Reproduce every one of the following lines word for word, from the first to the last.

THE RECORDS.
= Beginning of Section =

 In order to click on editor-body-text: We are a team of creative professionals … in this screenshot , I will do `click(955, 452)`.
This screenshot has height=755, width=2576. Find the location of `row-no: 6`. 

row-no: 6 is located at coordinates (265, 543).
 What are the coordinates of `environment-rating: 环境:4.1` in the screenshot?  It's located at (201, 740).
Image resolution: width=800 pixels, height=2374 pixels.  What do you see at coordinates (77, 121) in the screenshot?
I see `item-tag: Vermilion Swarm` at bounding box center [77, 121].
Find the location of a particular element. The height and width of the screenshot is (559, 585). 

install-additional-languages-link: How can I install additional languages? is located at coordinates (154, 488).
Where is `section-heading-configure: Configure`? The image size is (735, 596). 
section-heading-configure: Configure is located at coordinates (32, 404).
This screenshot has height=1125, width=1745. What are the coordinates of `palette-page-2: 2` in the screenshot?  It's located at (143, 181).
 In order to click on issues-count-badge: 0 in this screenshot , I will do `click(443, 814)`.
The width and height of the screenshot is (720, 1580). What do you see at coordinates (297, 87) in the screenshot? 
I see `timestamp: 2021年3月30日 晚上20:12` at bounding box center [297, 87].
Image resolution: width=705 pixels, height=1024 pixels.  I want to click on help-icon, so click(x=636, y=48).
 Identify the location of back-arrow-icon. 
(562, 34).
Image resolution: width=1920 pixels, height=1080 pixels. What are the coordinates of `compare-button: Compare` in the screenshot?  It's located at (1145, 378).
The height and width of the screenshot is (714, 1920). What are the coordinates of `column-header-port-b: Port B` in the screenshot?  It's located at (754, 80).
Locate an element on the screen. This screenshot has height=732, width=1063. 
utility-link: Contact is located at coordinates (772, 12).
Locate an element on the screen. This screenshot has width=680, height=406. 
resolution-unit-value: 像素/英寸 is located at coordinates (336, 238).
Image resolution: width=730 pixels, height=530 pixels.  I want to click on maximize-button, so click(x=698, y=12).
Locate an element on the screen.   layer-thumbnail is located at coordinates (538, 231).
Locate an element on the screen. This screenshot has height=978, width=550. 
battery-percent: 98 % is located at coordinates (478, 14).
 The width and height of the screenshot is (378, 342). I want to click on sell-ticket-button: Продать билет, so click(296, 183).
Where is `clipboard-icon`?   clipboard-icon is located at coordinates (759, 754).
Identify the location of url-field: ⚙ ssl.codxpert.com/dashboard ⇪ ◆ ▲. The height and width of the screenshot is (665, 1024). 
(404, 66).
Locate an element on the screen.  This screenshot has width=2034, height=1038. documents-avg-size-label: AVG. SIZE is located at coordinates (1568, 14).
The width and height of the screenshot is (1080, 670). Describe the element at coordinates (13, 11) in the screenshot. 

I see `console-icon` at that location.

= End of Section =

PROBLEM SOLUTION.
 In order to click on editor-body-text: We are a team of creative professionals … in this screenshot , I will do `click(955, 452)`.
This screenshot has height=755, width=2576. Find the location of `row-no: 6`. 

row-no: 6 is located at coordinates (265, 543).
 What are the coordinates of `environment-rating: 环境:4.1` in the screenshot?  It's located at (201, 740).
Image resolution: width=800 pixels, height=2374 pixels.  What do you see at coordinates (77, 121) in the screenshot?
I see `item-tag: Vermilion Swarm` at bounding box center [77, 121].
Find the location of a particular element. The height and width of the screenshot is (559, 585). 

install-additional-languages-link: How can I install additional languages? is located at coordinates (154, 488).
Where is `section-heading-configure: Configure`? The image size is (735, 596). 
section-heading-configure: Configure is located at coordinates (32, 404).
This screenshot has height=1125, width=1745. What are the coordinates of `palette-page-2: 2` in the screenshot?  It's located at (143, 181).
 In order to click on issues-count-badge: 0 in this screenshot , I will do `click(443, 814)`.
The width and height of the screenshot is (720, 1580). What do you see at coordinates (297, 87) in the screenshot? 
I see `timestamp: 2021年3月30日 晚上20:12` at bounding box center [297, 87].
Image resolution: width=705 pixels, height=1024 pixels.  I want to click on help-icon, so click(x=636, y=48).
 Identify the location of back-arrow-icon. 
(562, 34).
Image resolution: width=1920 pixels, height=1080 pixels. What are the coordinates of `compare-button: Compare` in the screenshot?  It's located at (1145, 378).
The height and width of the screenshot is (714, 1920). What are the coordinates of `column-header-port-b: Port B` in the screenshot?  It's located at (754, 80).
Locate an element on the screen. This screenshot has height=732, width=1063. 
utility-link: Contact is located at coordinates (772, 12).
Locate an element on the screen. This screenshot has width=680, height=406. 
resolution-unit-value: 像素/英寸 is located at coordinates (336, 238).
Image resolution: width=730 pixels, height=530 pixels.  I want to click on maximize-button, so click(x=698, y=12).
Locate an element on the screen.   layer-thumbnail is located at coordinates (538, 231).
Locate an element on the screen. This screenshot has height=978, width=550. 
battery-percent: 98 % is located at coordinates (478, 14).
 The width and height of the screenshot is (378, 342). I want to click on sell-ticket-button: Продать билет, so click(296, 183).
Where is `clipboard-icon`?   clipboard-icon is located at coordinates (759, 754).
Identify the location of url-field: ⚙ ssl.codxpert.com/dashboard ⇪ ◆ ▲. The height and width of the screenshot is (665, 1024). 
(404, 66).
Locate an element on the screen.  This screenshot has width=2034, height=1038. documents-avg-size-label: AVG. SIZE is located at coordinates (1568, 14).
The width and height of the screenshot is (1080, 670). Describe the element at coordinates (13, 11) in the screenshot. 

I see `console-icon` at that location.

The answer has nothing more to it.